Commons:File upload service/Script

From Wikimedia Commons, the free media repository
Jump to navigation Jump to search


This is Eloquence's upload bot, written in Perl. You need a recent distribution of Perl to run it.

1. Create a user account of the form "File Upload Bot (Username)" for your bot first.

2. Copy the script below into a file called "upload.pl"

3. Run the file with "perl upload.pl dirname", where "dirname" is a directory containing the files to be uploaded, as well as a file named "files.txt" which contains description (see sourcecode-comment below for format).

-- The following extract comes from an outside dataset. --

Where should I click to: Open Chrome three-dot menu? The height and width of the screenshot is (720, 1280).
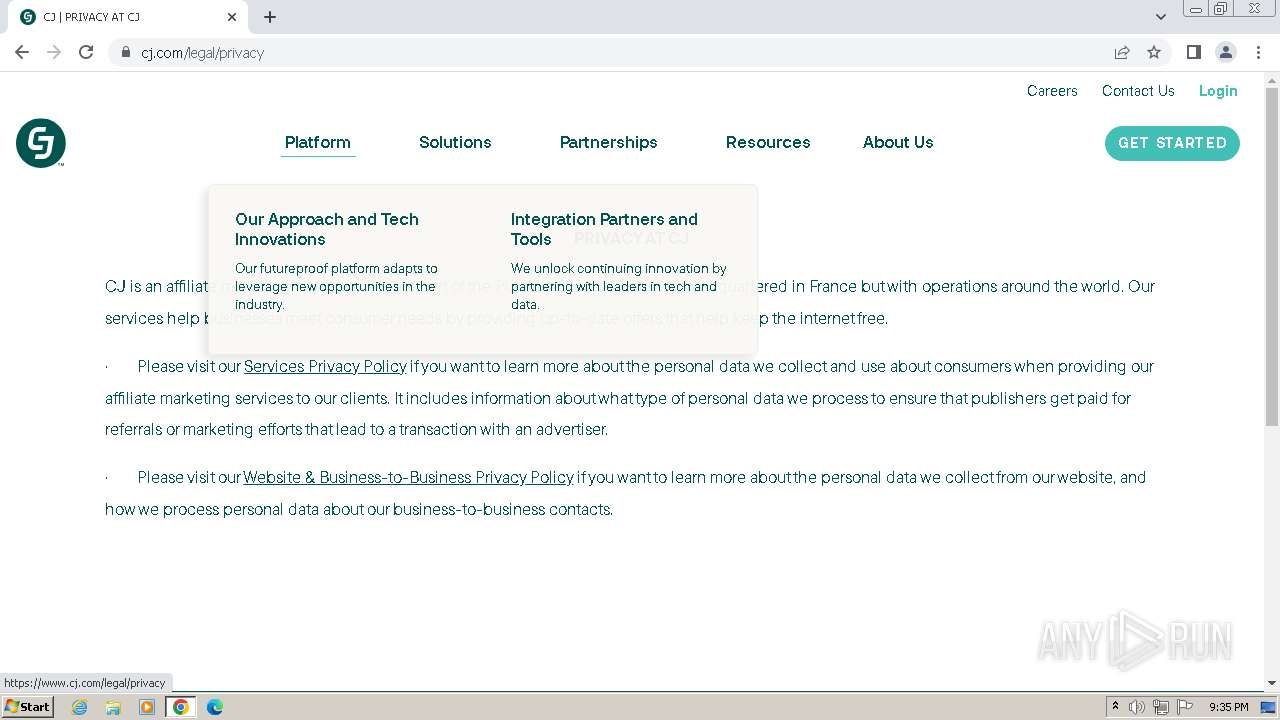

4. Change $username and $password accordingly to match the new user account created in #1.

Troubleshooting

E-Mail Eloquence if you have problems with the operation of this bot. This page is protected for security reasons - if you would like to suggest changes to the script, please comment on the talk page. (edit this intro)


Note

If you are attempting uploads to another MediaWiki (besides Commons) you might want to look at an offspring of Eloquence's script which includes configurable site addresses and downloads (for copying between two wikis): http://strategywiki.org/wiki/User:File_Upload_Bot_(Kernigh)


#!/usr/bin/perl
# Upload script by Erik Möller - moeller AT scireview DOT de - public domain
# Developed for the Wikimedia Commons
#
# Note: Before usage, create an account on http://commons.wikimedia.org/ 
# following this naming schema: "File Upload Bot (Username)", for example,
# File Upload Bot (Eloquence). This way, these bots can be easily 
# identified and associated with a specific user.
#
# Set the username and password below:

$username = "File Upload Bot (Username)";
$password = "";

# Then run the script on the command line using
#
# $ perl upload.pl dirname
#
# where dirname/ is the name of a directory containing the files to
# be uploaded, and a file named files.txt in the following format
#
# What you write                Explanation
#----------------------------------------------------------------------------
# @{{GFDL}} [[Category:Dog]]    This text is appended to every description.
# °Dog photo by Eloquence       This text is used when no description exists.
# >Dog01.jpg                    Name of a file in the specified directory.
# German shepherd dog           Description (can be multi-line).
# >Dog02.jpg                    File without a description (use default)
#
# The "@" and "°" lines are optional, and must be in one line. They can
# occur multiple times in a single file and are only valid until they
# are changed. As a consequence, description lines cannot start with "@"
# or "°".
#
# Don't edit below unless you know what you're doing.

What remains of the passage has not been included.